IndonesiaBuzz: Jakarta, 2 September 2025 – Mantan Wakil Menteri Ketenagakerjaan (Wamenaker) Immanuel Ebenezer alias Noel muncul untuk pertama kali setelah ditahan Komisi Pemberantasan Korupsi (KPK) terkait dugaan kasus pemerasan pengurusan sertifikasi Keselamatan dan Kesehatan Kerja (K3).
Noel hadir untuk diperiksa penyidik di Gedung Merah Putih KPK, Selasa siang. Ia mengenakan kemeja putih, rompi tahanan, serta diborgol kedua tangannya. Saat dicegat awak media di depan gedung, Noel menyatakan tidak akan mengajukan gugatan praperadilan terkait status tersangka yang telah ditetapkan KPK. “Enggak, enggak, enggak usahlah,” ujarnya sambil masuk ke gedung.
Ketua KPK, Setyo Budiyanto, sebelumnya menyatakan Noel bersama 10 tersangka lain ditetapkan sebagai tersangka setelah operasi tangkap tangan pada 20 Agustus 2025. Noel diduga menerima Rp 3 miliar dari praktik pemerasan pengurusan sertifikasi K3 di Kemenaker pada Desember 2024.
“Sejumlah uang tersebut mengalir kepada pihak penyelenggara negara yaitu Saudara IEG (Immanuel Ebenezer) sebesar Rp 3 miliar,” kata Setyo dalam konferensi pers, Jumat (22/8/25).
Dalam kasus ini, KPK menduga terjadi praktik pemerasan yang menyebabkan tarif sertifikasi K3 membengkak dari Rp 275.000 menjadi hingga Rp 6 juta bagi pekerja. Selisih pembayaran yang dikumpulkan para tersangka diperkirakan mencapai Rp 81 miliar, termasuk Rp 3 miliar yang diterima Noel.

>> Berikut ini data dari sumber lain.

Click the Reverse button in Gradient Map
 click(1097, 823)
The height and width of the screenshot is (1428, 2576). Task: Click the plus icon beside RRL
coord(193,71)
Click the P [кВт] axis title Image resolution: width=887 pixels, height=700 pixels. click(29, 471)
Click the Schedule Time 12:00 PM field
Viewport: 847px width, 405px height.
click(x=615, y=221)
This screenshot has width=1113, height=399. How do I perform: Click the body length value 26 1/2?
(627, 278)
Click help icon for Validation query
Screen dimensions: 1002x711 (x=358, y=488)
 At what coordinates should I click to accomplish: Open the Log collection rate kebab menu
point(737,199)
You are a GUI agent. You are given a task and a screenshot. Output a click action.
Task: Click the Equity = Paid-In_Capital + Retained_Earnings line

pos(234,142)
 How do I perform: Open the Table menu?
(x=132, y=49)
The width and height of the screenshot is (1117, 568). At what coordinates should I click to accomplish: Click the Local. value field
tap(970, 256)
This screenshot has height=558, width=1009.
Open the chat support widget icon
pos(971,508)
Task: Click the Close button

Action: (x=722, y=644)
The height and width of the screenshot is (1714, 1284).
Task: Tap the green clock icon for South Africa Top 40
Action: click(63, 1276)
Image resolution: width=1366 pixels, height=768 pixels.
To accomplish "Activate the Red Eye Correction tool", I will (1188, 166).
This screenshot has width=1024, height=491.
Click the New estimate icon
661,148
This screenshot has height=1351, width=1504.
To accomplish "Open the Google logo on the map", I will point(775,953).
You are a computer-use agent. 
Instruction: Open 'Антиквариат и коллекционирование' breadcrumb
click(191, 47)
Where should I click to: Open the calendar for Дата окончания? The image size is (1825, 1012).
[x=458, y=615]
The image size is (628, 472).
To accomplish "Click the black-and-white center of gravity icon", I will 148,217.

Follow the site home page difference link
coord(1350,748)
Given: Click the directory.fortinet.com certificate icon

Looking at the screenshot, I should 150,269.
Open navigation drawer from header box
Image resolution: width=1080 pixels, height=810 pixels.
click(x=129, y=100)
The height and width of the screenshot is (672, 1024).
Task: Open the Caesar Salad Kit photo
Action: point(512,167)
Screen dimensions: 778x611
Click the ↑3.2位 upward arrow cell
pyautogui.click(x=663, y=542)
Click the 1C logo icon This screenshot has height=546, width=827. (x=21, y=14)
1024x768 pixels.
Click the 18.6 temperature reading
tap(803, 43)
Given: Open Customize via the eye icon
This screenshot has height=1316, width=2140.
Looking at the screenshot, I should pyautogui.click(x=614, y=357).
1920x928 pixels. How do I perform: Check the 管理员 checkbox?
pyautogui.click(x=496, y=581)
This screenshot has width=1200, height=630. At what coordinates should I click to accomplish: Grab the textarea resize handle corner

Setyo menjelaskan praktik pemerasan ini sudah berlangsung sejak 2019. Setelah menjabat Wamenaker, Noel diduga tidak menghentikan praktik tersebut, bahkan ikut mengambil bagian. “Peran IEG adalah dia tahu, membiarkan, bahkan kemudian meminta. Jadi proses yang dilakukan para tersangka ini sepengetahuan IEG,” ujar Setyo.
Noel dan 10 tersangka lainnya dipersangkakan Pasal 12 huruf (e) dan/atau Pasal 12B UU No. 31 Tahun 1999 tentang Pemberantasan Tindak Pidana Korupsi sebagaimana telah diubah UU No. 20 Tahun 2001, jo Pasal 64 ayat (1) KUHP, jo Pasal 55 ayat (1) ke-1 KUHP.